[start EXTRACTED RECORDS]

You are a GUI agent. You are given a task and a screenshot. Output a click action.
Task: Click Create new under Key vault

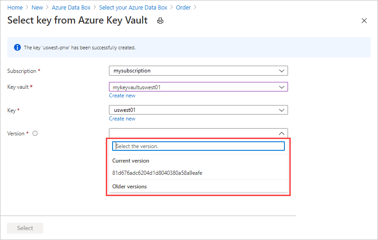pyautogui.click(x=122, y=96)
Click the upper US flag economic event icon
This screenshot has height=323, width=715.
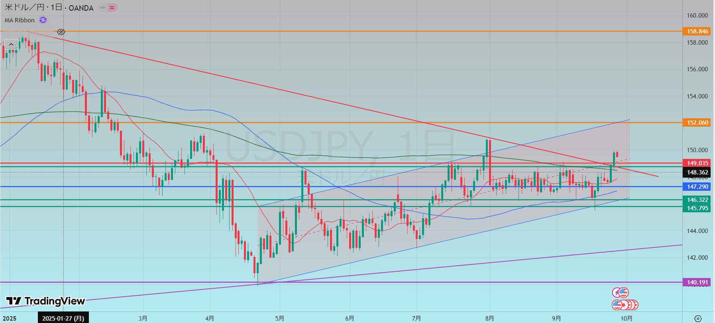coord(624,293)
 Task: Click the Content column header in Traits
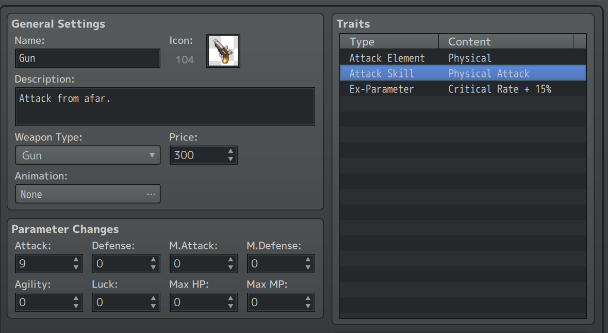pos(505,41)
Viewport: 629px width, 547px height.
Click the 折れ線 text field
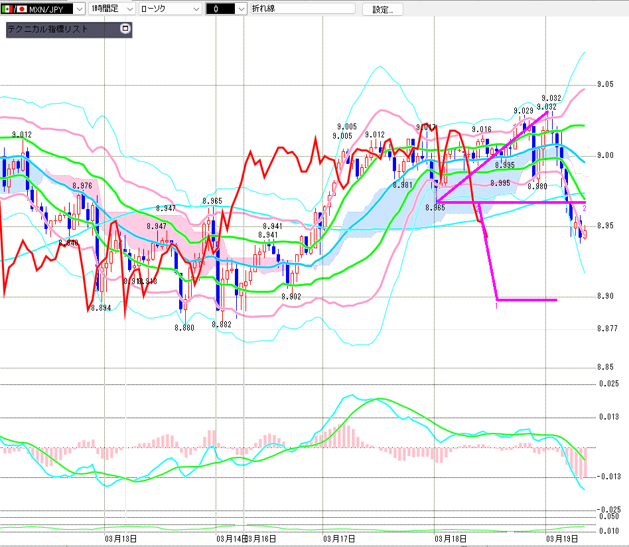click(x=302, y=9)
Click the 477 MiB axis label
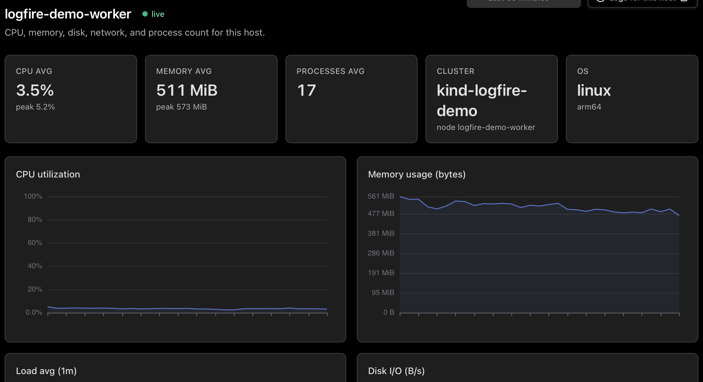 tap(381, 213)
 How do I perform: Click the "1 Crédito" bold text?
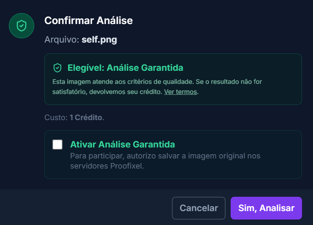86,117
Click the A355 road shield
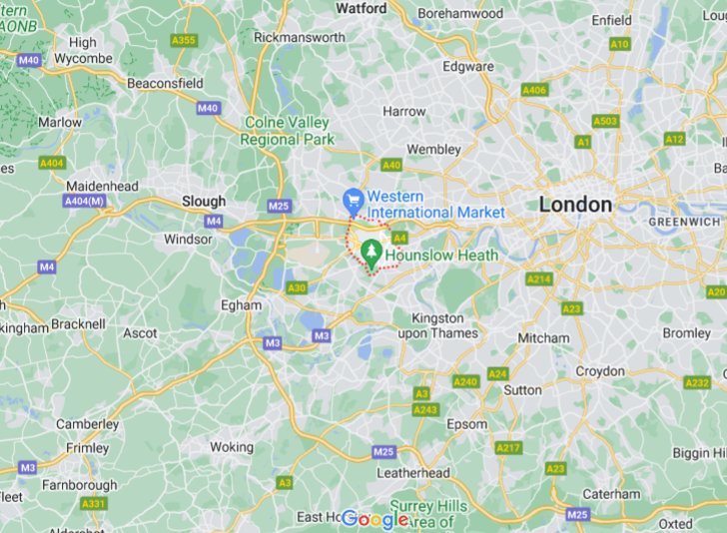 [x=184, y=40]
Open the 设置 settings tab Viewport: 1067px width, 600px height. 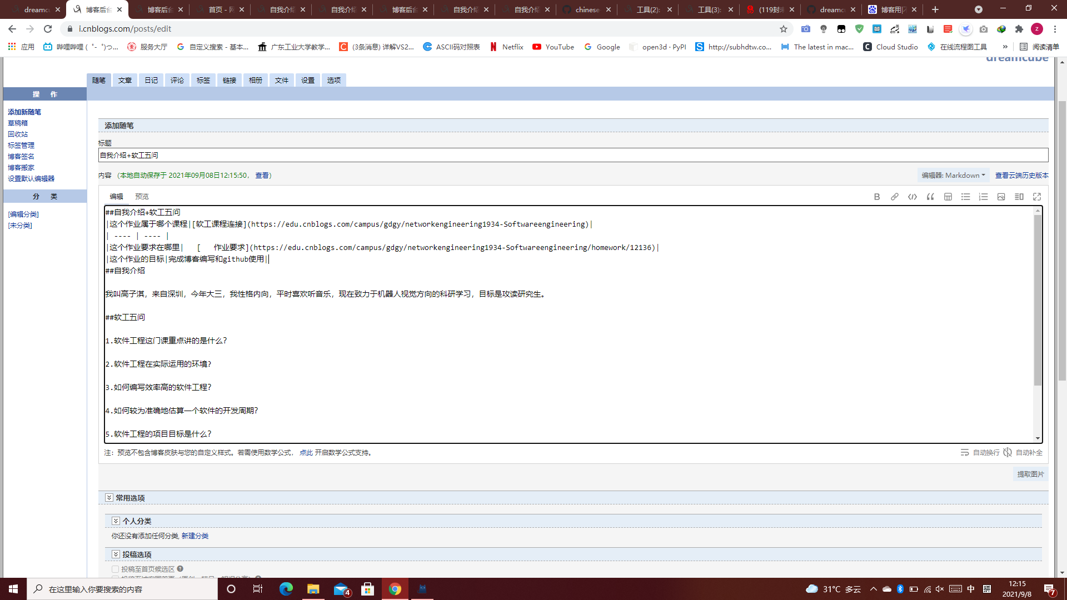308,81
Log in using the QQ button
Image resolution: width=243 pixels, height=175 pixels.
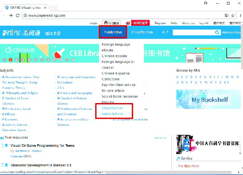(111, 23)
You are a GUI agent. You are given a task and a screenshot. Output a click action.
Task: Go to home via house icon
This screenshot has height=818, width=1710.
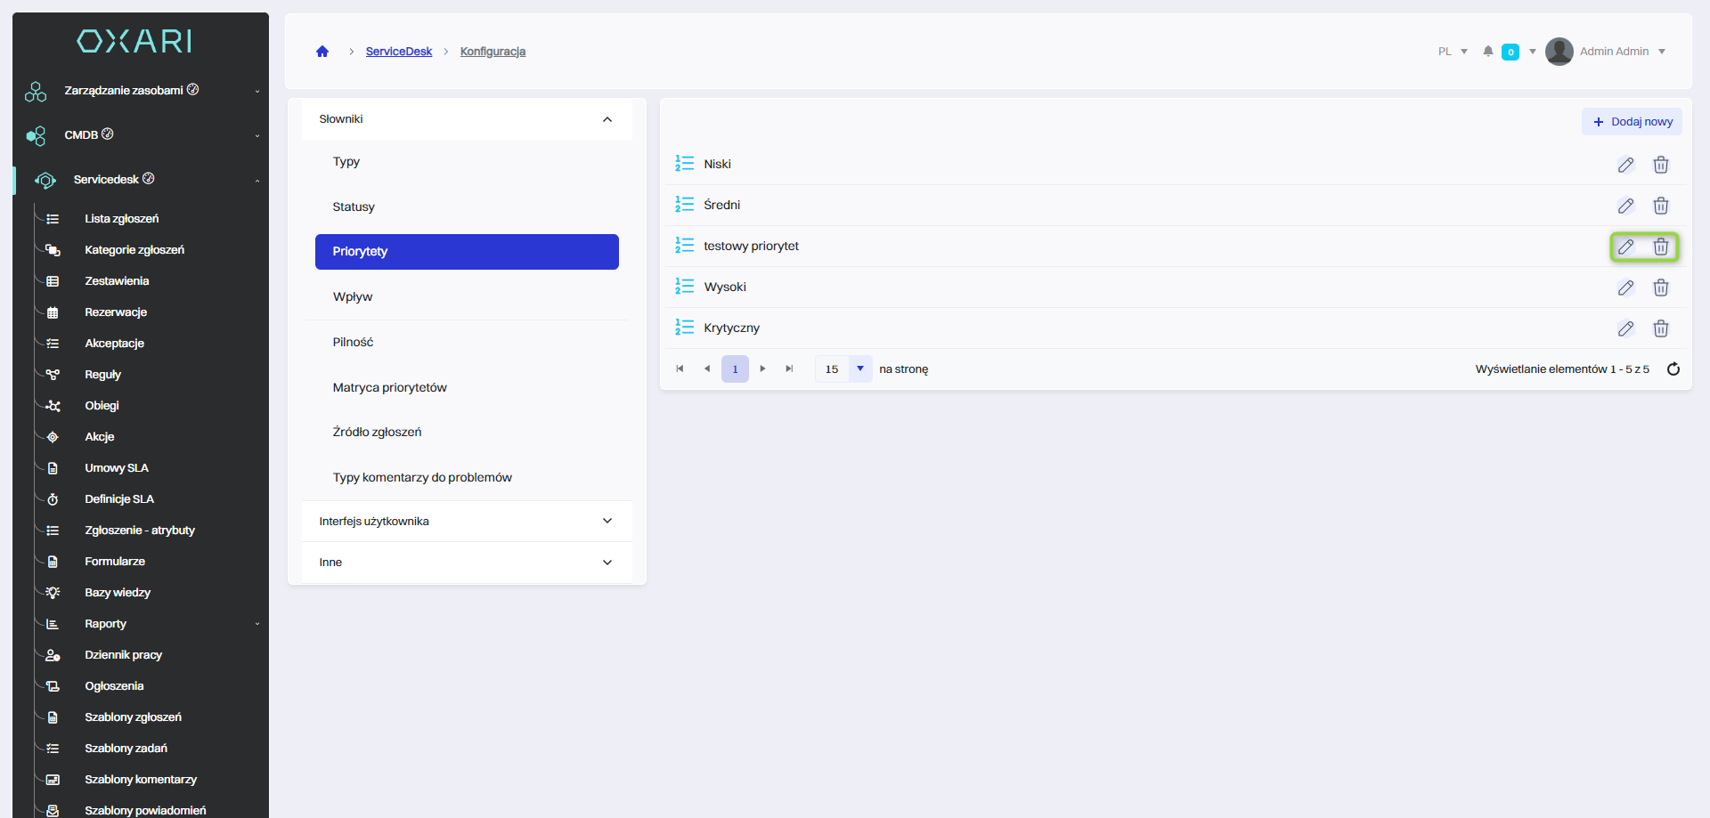(x=322, y=52)
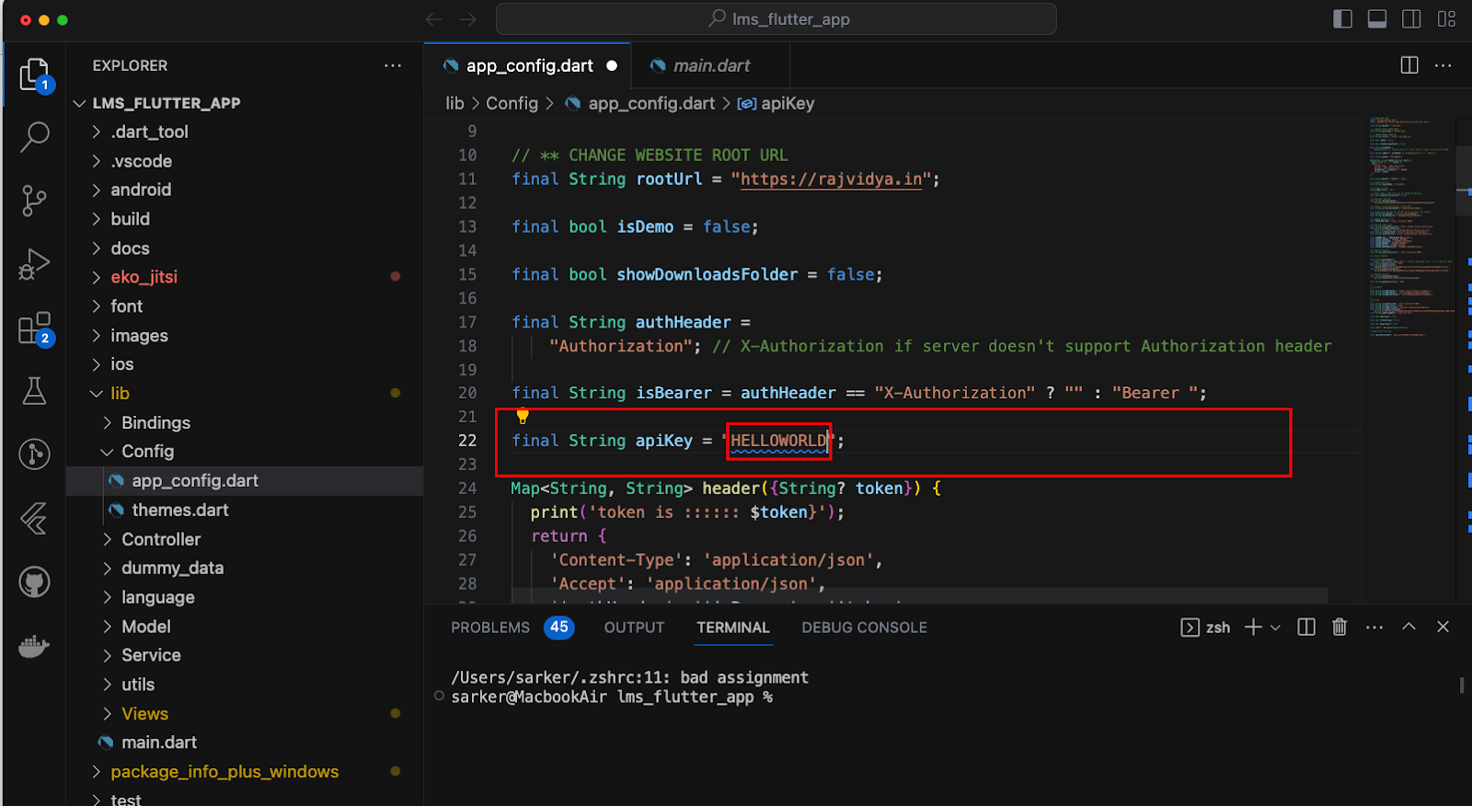Collapse the Config folder

click(147, 452)
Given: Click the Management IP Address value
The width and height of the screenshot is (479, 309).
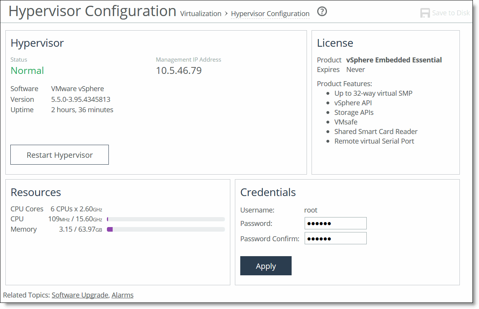Looking at the screenshot, I should coord(179,70).
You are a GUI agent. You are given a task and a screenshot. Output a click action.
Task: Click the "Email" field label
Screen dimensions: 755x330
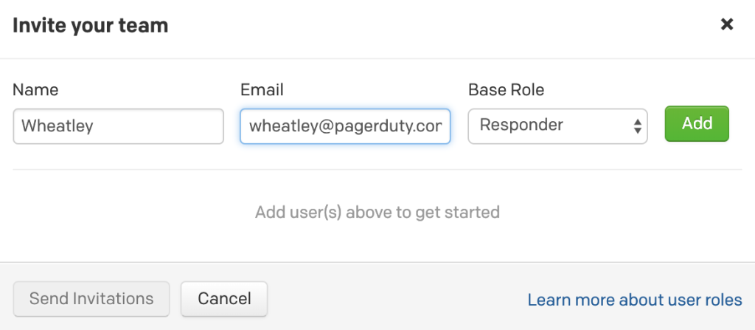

[end EXTRACTED RECORDS]

=== YOUR GOAL ===
Please extract every line of the data above that contains the string "field", matching case exactly.

=== OUTPUT FOR THIS EXERCISE ===
Click the 折れ線 text field
Task: Click the "Email" field label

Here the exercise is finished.